This is part of a series of articles on transactional contracts issues by Prof. Michael L. Bloom and students in the Transactional Lab & Clinic at the University of Michigan Law School.
When drafting an agreement, there are a few fundamental questions that are easy to forget, but vital to the diligent attorney's process. These questions all are variations on knowing your client: What are your client's goals for the negotiation process? How does your client wish to structure the deal? Who will be managing and otherwise using the contract after signing?
1. What are the client's business purpose and objectives?
Part of understanding your client and the business purpose driving a particular contract means understanding: Does your client want maximum coverage regardless of the number of rounds of negotiation that are necessary? Or, on the other end, does your client want to minimize transaction costs and get whatever level of protection is possible in a time-boxed/limited-round negotiation? Understanding the client's desired posture for drafting and negotiating should drive drafting decisions the attorney makes-and should help the attorney to earn credibility as a partner in the deal process (and to avoid a reputation as a "deal killer").
The client's leverage is likely a key consideration undergirding the answers to these questions. A company selling a unique product to a variety of eager buyers is probably able to put contract terms to its buyers with little negotiation. A company selling a new product to a famous buyer-with reputational benefits expected to result in future sales with future customers-is likely less able (and motivated) to draft or negotiate aggressively (except perhaps with respect to publicity terms). Understanding the client's goals and options, along with the counterparty's, will help the attorney to understand the power dynamic between the parties and to focus negotiation capital on the appropriate calibration of deal terms.
2. What are the structure and operations of the deal?
Before a lawyer may craft a document that properly contemplates the business deal, facilitates the realization of the benefits of the deal and allocates properly the risks of the deal, the lawyer must understand the business deal-including the process and operations of the exchange that is central to the deal. For example:
· Business acquisitions often occur (i.e., close) at a time and place after the contract is signed only if certain conditions (e.g., obtaining financing) are satisfied.

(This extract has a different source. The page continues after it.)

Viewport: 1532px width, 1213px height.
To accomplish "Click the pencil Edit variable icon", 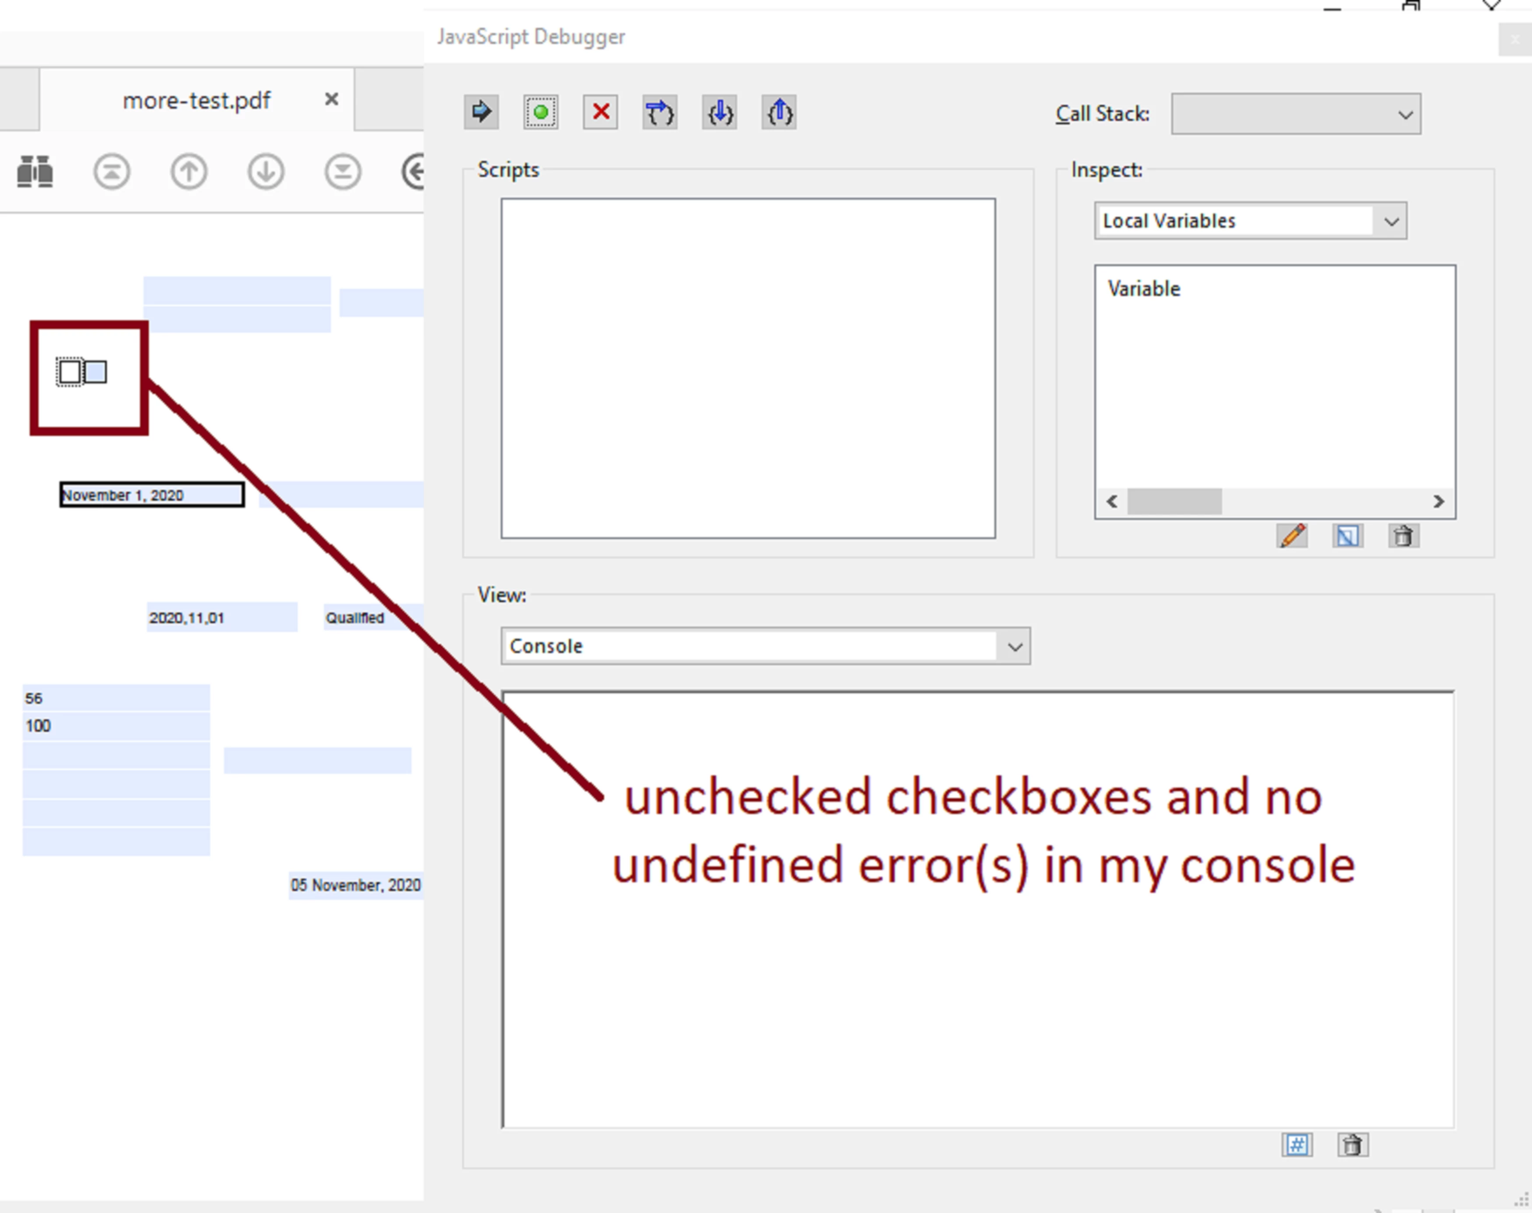I will coord(1292,535).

· Goods and services often are purchased and sold through a series of orders each executed after, and under, a master agreement. There often will be a process of inspection, testing and acceptance operating as a prelude to the parties' other rights and obligations under the contract (e.g., payment, warranties) with respect to accepted goods or services.
· Buildings often are constructed under contracts with several phases and milestones, the satisfaction of each triggering payment and progression to the next phase and milestone.
Understanding the process and logistics of the contemplated deal enables the lawyer to build a contract that operates as the scaffolding for that process, explaining each party's role and obligations in facilitating that process, providing when other aspects of the contract come to be operative at which stages of that process (e.g., perhaps a buyer's obligation to pay follows the satisfaction of a certain phase of the process), and anticipating and allocating risks adherent to each stage of the process (e.g., who bears the risk of damage to goods that occurs during delivery, before inspection).
Too often contracts contain appendages and artifacts from other contracts that perhaps served a useful purpose for a prior deal but that are not "fit for purpose" for the specific deal at hand. For example, in an asset purchase agreement for a simultaneous sign-and-close acquisition, covenants for an interim period between signing and closing aren't useful for a deal that does not have a period between signing and closing.
3. Who will likely use the document going forward?
It is important for the drafter to consider who will be using the document. It's often the case that the users of the document will include people who were not involved in the drafting and the negotiation of the document. Writing for this audience (and all other potentially relevant audiences) in mind should yield a more useful product. Clear drafting that will be understandable and usable for a document's future users (e.g., contract managers, juries) should help minimize time later spent debating the meaning of language and managing relationships in the context of potential disputes or, worse yet, litigation. Of course, the values served by any particular drafting edits should be weighed against any costs of seeking those changes in the throes of a negotiation.